* _Given problem_:
Reproduce each of the rows below verbatim, omitting the pictures.

* _Records supplied_:
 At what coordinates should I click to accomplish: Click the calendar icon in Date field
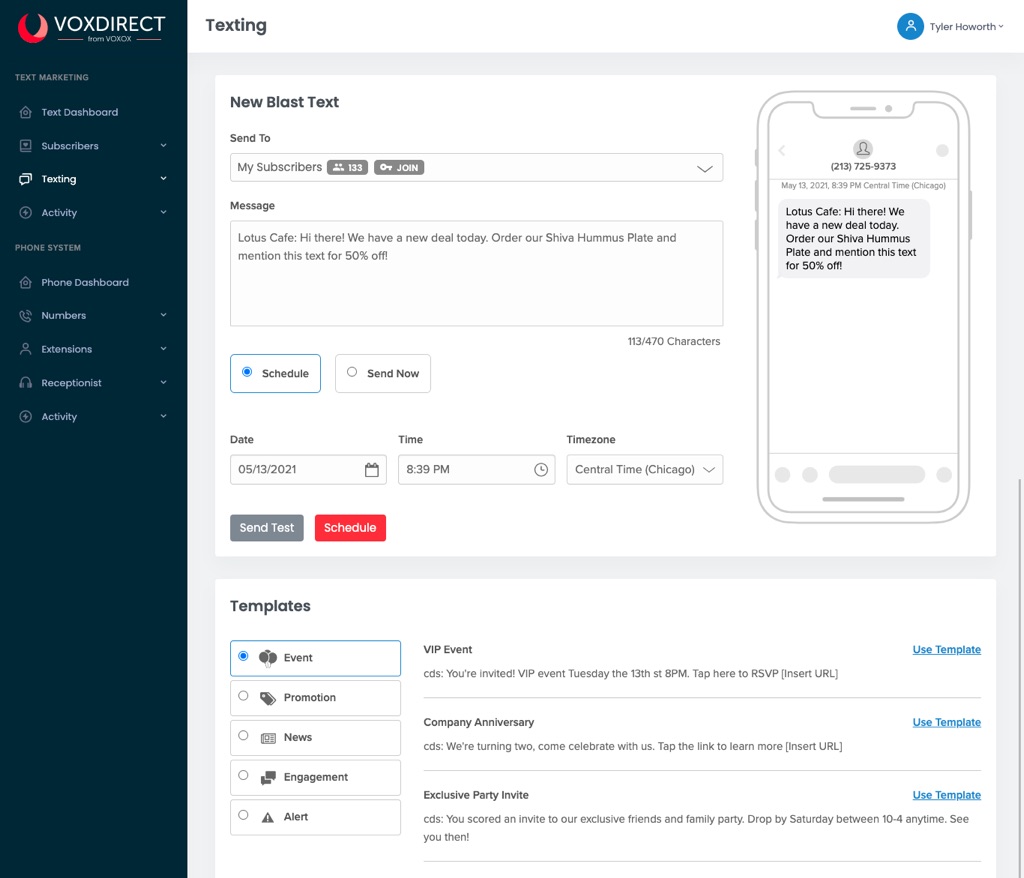[371, 470]
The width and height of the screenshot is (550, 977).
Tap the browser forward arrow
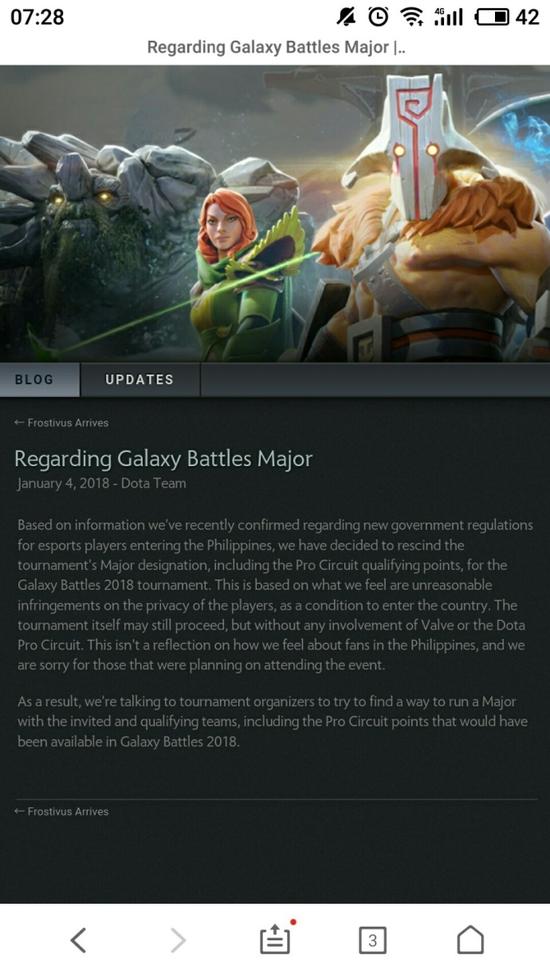coord(178,939)
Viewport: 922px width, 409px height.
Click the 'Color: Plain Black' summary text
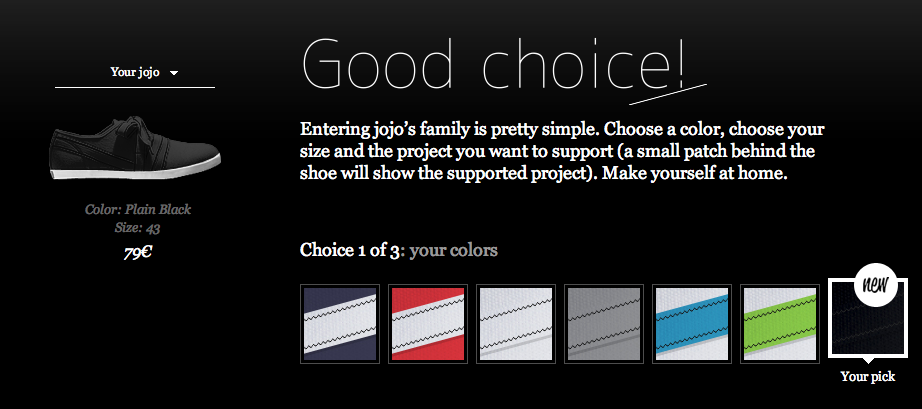[138, 209]
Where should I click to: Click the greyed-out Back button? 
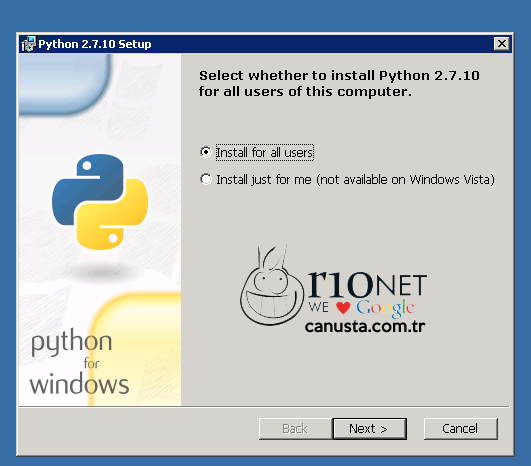295,428
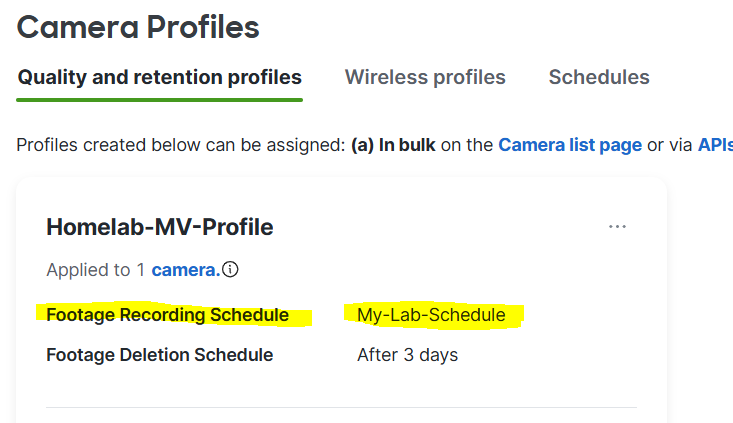
Task: Select the After 3 days value
Action: (407, 355)
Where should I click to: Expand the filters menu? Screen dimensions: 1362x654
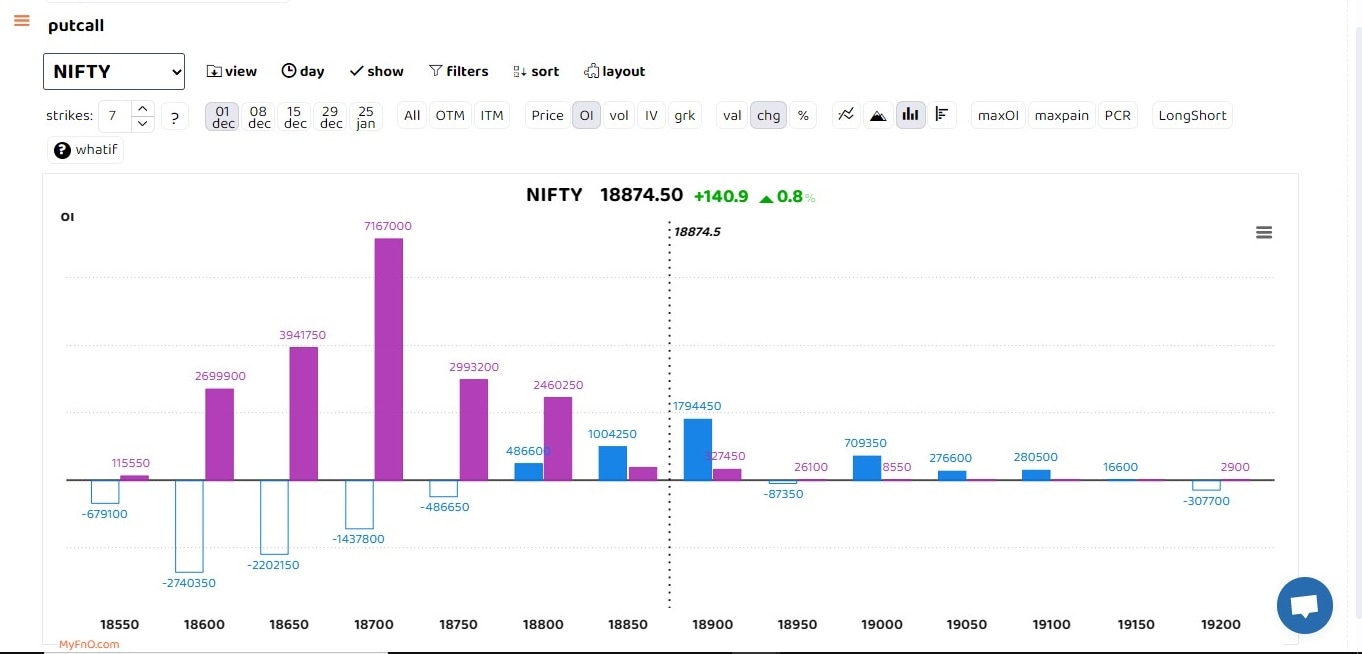point(459,72)
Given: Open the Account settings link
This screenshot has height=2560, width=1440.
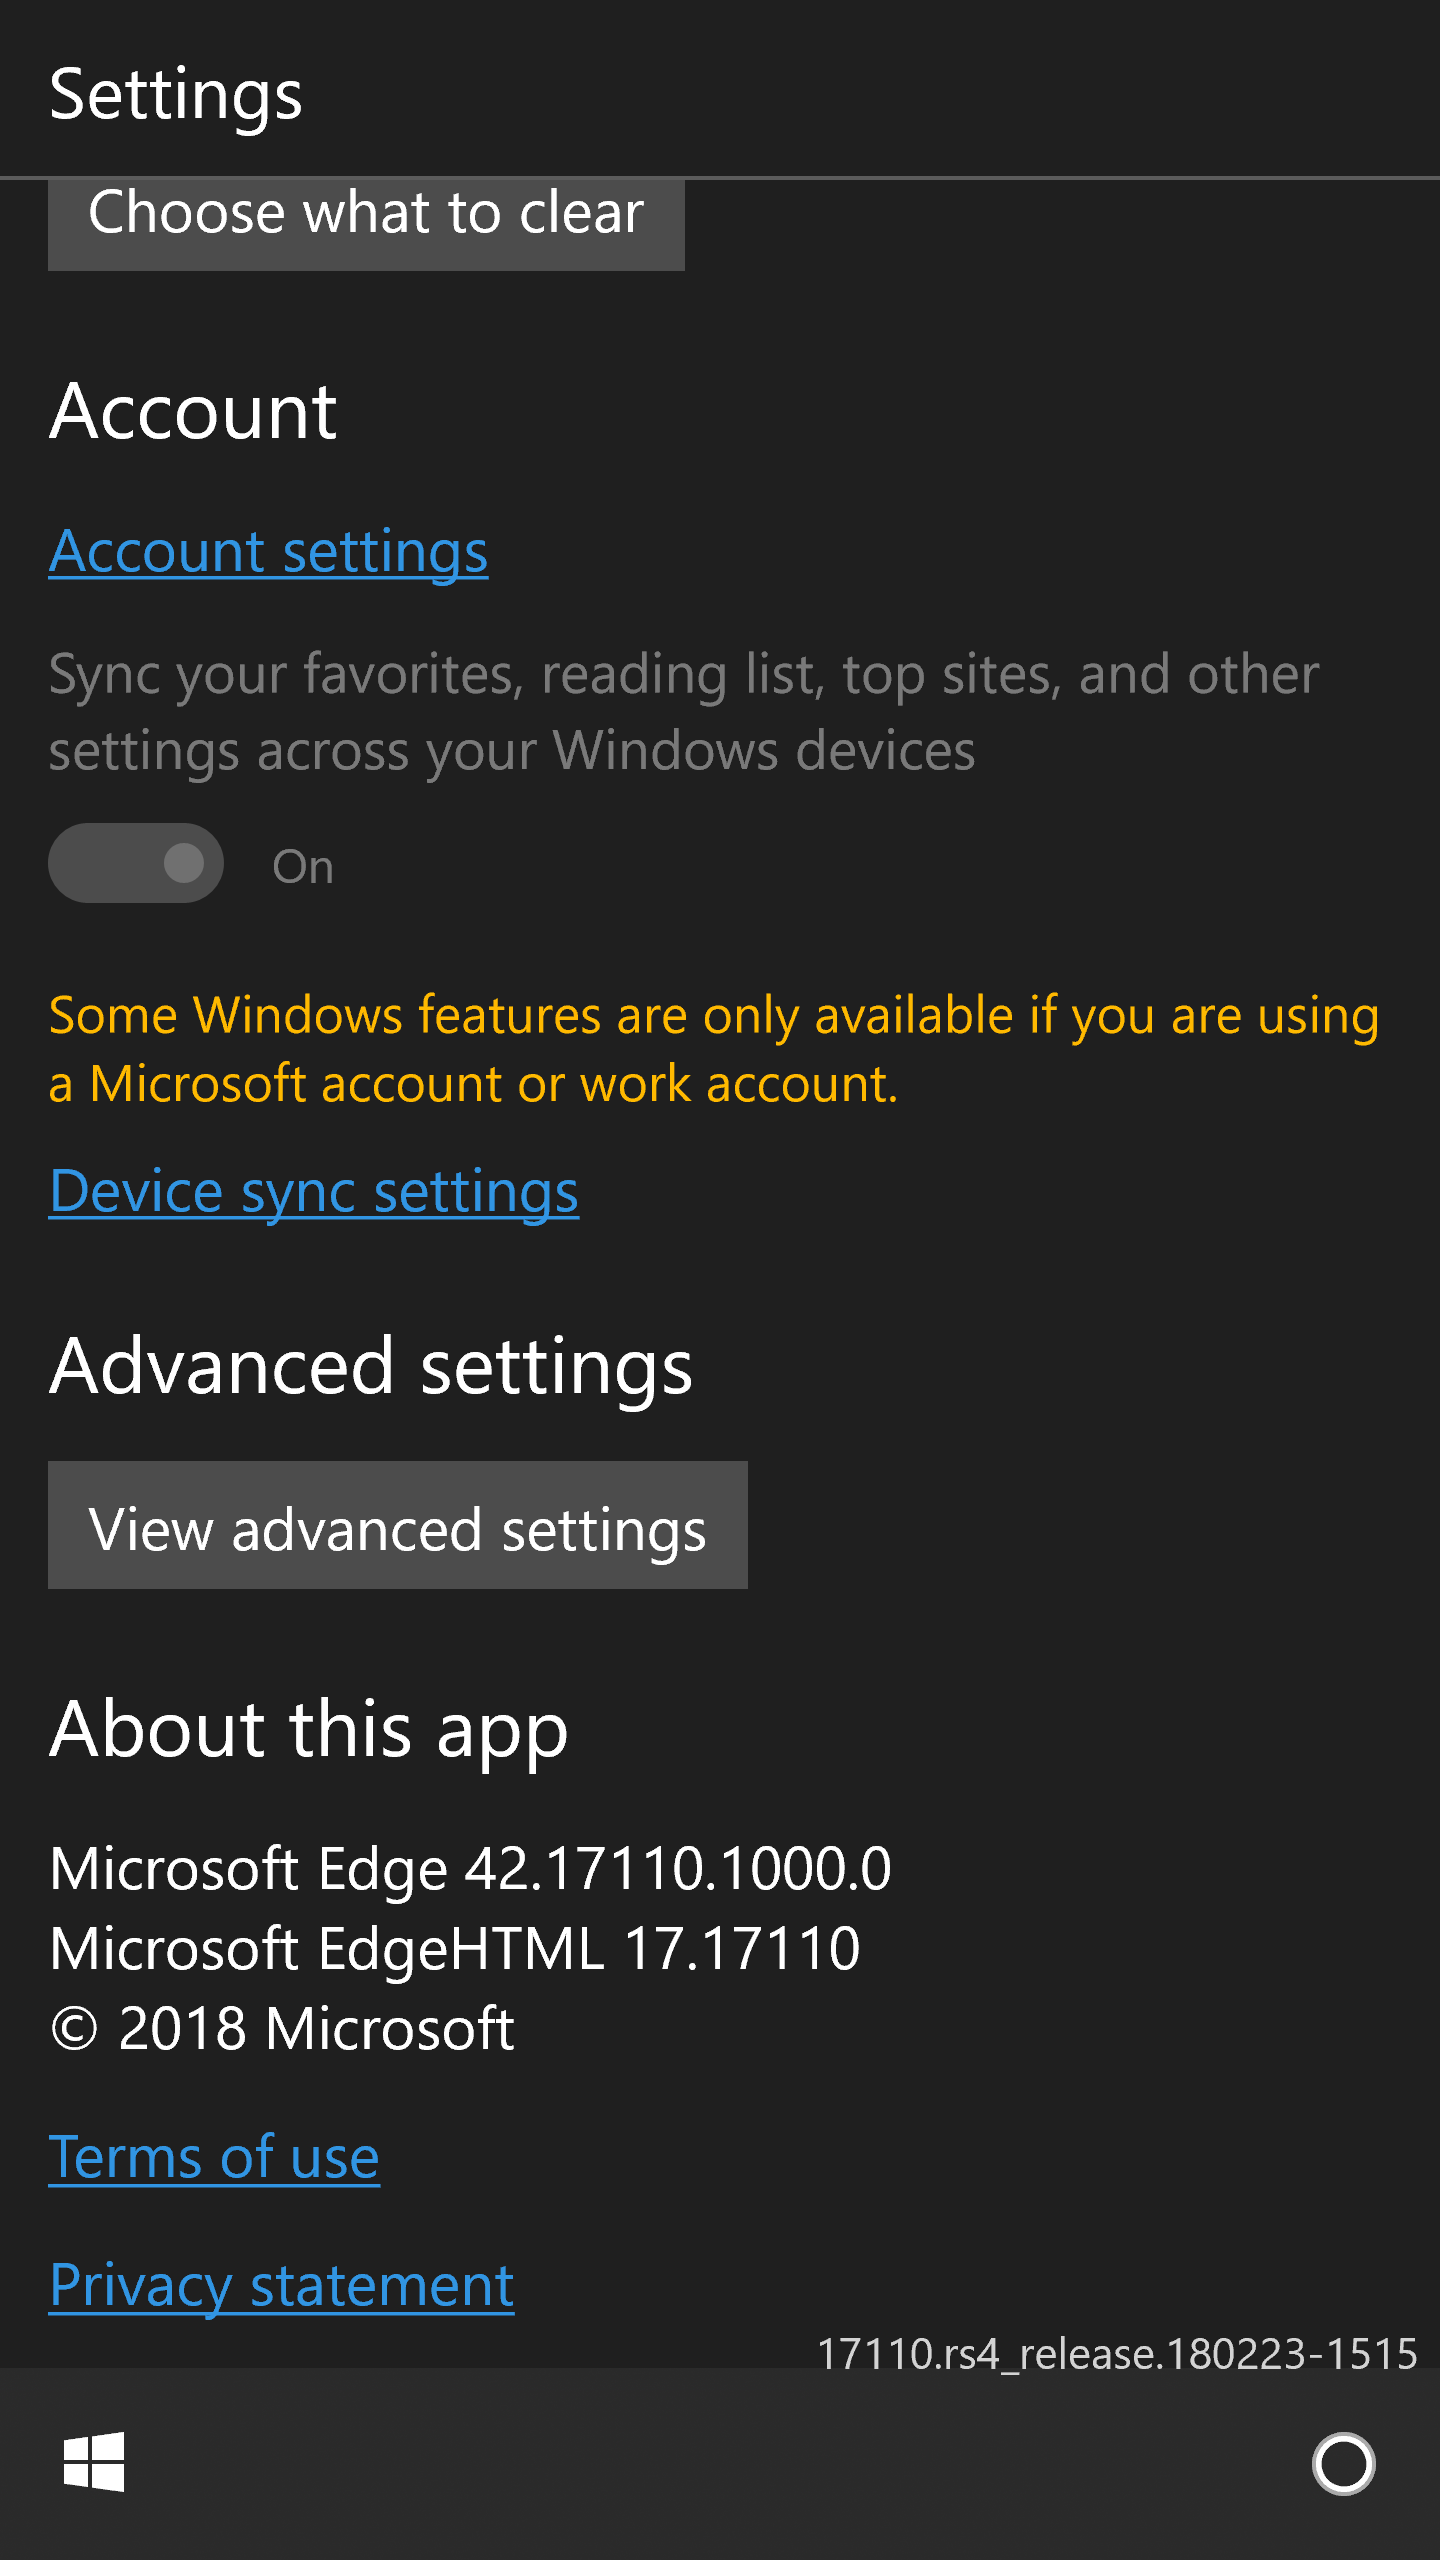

* _Task response_:
 At what coordinates should I click to accomplish: Click the calendar icon in Date field
[371, 470]
The width and height of the screenshot is (550, 977).
Tap the browser forward arrow
coord(178,939)
Viewport: 922px width, 409px height.
Click the 'Color: Plain Black' summary text
[138, 209]
Where should I click to: Click the greyed-out Back button? 
295,428
Task: Select the After 3 days value
Action: (407, 355)
Where should I click to: Expand the filters menu? Screen dimensions: 1362x654
point(459,72)
Given: Open the Account settings link
This screenshot has height=2560, width=1440.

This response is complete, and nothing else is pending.